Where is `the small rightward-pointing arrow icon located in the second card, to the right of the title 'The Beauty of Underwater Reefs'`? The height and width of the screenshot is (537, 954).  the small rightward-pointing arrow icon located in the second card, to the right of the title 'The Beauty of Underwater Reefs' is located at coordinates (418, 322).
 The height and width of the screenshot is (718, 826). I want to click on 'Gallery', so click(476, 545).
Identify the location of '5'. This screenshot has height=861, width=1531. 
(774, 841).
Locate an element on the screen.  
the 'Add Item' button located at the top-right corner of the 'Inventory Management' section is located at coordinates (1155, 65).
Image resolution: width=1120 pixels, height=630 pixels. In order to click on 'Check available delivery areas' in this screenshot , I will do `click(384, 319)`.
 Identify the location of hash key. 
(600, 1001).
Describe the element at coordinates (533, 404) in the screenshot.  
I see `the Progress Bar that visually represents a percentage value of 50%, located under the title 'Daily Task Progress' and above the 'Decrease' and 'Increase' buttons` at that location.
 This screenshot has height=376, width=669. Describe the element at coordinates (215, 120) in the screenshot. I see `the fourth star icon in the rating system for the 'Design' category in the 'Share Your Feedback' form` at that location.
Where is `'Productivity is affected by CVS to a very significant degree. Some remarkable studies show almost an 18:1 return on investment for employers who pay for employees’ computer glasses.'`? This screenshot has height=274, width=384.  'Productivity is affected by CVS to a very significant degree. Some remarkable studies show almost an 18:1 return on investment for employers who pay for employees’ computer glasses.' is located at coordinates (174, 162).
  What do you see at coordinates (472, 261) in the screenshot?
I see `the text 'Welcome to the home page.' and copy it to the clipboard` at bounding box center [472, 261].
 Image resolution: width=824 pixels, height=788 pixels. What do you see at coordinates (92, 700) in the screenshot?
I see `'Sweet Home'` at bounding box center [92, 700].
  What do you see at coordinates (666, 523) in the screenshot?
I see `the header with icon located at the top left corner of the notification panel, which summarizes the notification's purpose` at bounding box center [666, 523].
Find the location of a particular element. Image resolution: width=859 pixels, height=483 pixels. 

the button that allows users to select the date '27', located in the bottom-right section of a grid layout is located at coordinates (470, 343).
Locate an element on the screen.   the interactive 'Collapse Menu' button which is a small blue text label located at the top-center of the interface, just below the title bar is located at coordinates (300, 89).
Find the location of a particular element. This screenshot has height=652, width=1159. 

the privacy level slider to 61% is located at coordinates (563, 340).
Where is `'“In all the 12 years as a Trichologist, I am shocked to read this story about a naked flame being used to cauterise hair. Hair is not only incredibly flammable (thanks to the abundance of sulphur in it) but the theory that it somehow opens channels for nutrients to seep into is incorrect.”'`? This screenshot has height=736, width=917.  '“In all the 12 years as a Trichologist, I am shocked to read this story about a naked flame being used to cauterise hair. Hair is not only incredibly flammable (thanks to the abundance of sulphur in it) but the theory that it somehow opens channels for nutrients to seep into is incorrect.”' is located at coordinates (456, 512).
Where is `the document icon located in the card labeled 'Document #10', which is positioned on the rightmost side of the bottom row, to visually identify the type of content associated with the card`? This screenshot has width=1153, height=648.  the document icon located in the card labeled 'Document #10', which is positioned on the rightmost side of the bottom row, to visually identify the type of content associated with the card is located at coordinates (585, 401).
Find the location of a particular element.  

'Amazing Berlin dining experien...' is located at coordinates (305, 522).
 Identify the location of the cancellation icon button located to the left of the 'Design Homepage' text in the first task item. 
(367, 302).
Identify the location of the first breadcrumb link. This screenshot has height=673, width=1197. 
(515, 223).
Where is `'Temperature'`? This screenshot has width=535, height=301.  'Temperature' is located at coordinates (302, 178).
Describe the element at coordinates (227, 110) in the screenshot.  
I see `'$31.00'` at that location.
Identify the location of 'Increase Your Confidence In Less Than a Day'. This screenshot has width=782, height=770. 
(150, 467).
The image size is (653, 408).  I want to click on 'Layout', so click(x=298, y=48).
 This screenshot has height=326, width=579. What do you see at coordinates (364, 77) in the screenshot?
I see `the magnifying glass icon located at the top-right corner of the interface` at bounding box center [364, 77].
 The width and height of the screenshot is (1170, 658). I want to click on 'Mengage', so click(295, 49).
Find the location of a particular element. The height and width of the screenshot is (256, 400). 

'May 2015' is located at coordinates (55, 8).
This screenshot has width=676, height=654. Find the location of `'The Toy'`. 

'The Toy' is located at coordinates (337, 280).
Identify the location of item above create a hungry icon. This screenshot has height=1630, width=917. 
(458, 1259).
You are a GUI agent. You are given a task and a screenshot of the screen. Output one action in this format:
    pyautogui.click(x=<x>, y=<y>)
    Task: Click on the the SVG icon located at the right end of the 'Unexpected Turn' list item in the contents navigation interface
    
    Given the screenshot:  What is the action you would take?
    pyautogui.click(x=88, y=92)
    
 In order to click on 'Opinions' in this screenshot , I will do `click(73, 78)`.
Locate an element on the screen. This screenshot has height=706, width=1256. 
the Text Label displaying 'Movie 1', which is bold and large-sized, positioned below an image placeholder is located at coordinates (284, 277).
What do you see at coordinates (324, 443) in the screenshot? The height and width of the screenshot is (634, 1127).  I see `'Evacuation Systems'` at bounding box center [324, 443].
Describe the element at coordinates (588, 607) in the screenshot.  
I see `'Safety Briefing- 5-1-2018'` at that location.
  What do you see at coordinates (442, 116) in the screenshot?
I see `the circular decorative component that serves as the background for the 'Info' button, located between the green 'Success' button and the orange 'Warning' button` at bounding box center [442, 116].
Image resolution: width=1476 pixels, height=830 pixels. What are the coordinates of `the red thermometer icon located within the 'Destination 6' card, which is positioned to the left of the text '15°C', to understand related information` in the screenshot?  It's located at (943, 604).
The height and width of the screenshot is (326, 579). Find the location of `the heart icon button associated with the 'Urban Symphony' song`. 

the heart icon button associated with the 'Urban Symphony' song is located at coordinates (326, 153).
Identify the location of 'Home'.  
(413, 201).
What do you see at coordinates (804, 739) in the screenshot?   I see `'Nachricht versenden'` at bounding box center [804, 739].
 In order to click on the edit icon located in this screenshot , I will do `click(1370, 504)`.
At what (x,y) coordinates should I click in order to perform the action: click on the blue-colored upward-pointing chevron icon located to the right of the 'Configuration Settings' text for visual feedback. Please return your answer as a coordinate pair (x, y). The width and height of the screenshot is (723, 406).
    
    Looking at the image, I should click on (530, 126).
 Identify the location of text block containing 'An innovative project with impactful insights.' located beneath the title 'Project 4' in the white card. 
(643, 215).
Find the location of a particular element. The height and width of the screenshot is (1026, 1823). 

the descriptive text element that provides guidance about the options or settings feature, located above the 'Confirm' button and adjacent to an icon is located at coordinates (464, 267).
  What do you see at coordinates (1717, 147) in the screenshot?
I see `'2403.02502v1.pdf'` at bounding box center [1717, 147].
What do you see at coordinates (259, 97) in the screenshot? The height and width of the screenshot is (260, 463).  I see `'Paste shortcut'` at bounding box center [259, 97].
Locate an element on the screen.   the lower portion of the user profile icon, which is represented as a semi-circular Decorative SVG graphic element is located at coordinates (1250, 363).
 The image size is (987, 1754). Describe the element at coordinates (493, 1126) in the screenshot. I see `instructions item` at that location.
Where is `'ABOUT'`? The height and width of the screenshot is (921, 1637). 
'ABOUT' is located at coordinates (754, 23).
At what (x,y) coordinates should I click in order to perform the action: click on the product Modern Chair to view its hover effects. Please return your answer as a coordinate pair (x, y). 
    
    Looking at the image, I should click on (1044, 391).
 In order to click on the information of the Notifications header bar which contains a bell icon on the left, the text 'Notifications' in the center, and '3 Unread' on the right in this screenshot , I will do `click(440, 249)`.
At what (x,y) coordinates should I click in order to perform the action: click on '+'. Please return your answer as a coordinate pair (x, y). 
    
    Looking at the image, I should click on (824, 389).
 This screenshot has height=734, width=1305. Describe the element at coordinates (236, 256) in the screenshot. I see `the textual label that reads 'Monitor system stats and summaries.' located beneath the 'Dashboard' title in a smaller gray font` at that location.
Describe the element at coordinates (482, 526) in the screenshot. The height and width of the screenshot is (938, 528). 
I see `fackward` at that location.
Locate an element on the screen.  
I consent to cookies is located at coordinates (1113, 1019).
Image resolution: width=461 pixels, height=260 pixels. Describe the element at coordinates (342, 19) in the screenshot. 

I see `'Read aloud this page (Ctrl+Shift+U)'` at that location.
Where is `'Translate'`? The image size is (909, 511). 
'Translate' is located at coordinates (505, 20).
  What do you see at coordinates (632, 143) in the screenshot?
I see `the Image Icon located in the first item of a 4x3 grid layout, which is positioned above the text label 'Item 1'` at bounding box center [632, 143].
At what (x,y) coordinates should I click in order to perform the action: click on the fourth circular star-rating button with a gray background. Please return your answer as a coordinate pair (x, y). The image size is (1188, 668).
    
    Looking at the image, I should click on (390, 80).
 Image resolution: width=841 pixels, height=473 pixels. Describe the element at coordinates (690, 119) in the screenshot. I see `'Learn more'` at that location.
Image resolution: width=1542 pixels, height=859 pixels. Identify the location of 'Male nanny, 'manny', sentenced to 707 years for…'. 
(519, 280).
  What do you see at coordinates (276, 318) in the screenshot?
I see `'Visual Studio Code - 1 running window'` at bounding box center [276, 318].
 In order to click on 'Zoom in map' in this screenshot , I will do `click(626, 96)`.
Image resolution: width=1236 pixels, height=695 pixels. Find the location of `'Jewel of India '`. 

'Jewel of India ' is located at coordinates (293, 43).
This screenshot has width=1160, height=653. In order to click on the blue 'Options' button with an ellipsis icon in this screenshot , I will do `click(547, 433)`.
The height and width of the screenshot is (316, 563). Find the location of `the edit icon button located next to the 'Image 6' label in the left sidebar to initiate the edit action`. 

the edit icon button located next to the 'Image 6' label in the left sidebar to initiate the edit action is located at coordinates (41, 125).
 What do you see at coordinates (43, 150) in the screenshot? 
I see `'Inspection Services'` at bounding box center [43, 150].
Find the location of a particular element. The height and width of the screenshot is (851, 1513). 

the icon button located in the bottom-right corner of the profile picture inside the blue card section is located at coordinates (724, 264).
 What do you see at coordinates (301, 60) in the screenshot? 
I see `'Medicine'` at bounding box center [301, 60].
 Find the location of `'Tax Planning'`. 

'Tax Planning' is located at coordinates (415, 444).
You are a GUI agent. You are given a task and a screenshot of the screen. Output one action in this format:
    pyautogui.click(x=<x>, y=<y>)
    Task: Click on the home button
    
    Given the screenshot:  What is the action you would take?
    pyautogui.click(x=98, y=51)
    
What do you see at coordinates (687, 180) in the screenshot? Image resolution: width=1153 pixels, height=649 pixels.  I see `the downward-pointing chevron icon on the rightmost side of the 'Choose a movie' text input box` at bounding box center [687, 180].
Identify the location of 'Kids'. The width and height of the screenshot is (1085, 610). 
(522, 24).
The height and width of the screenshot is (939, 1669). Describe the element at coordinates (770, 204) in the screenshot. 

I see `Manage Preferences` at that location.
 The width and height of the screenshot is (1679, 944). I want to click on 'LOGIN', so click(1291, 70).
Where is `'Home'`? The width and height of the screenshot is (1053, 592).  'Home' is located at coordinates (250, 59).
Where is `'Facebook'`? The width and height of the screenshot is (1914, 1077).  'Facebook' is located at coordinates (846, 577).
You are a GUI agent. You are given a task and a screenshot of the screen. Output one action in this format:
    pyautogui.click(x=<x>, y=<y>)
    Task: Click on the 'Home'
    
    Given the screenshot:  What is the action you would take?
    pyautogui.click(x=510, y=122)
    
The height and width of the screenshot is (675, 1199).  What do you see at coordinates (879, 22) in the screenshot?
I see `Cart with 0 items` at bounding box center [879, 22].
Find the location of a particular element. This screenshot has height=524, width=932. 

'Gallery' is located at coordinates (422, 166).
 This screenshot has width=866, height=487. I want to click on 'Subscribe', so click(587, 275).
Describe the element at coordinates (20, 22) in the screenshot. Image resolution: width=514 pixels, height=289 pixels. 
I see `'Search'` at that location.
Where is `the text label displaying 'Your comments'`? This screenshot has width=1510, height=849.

------------------------------

# GIVEN REQUEST
Rewrite the data starting at the line that contains "Image resolution: width=461" and ending at the line that contains "Image resolution: width=841", with "image size" replaced by "image dimensions" and all else unchanged.

# RESULT BELOW
Image resolution: width=461 pixels, height=260 pixels. Describe the element at coordinates (342, 19) in the screenshot. 

I see `'Read aloud this page (Ctrl+Shift+U)'` at that location.
Where is `'Translate'`? The image dimensions is (909, 511). 
'Translate' is located at coordinates (505, 20).
  What do you see at coordinates (632, 143) in the screenshot?
I see `the Image Icon located in the first item of a 4x3 grid layout, which is positioned above the text label 'Item 1'` at bounding box center [632, 143].
At what (x,y) coordinates should I click in order to perform the action: click on the fourth circular star-rating button with a gray background. Please return your answer as a coordinate pair (x, y). The image dimensions is (1188, 668).
    
    Looking at the image, I should click on (390, 80).
 Image resolution: width=841 pixels, height=473 pixels. Describe the element at coordinates (690, 119) in the screenshot. I see `'Learn more'` at that location.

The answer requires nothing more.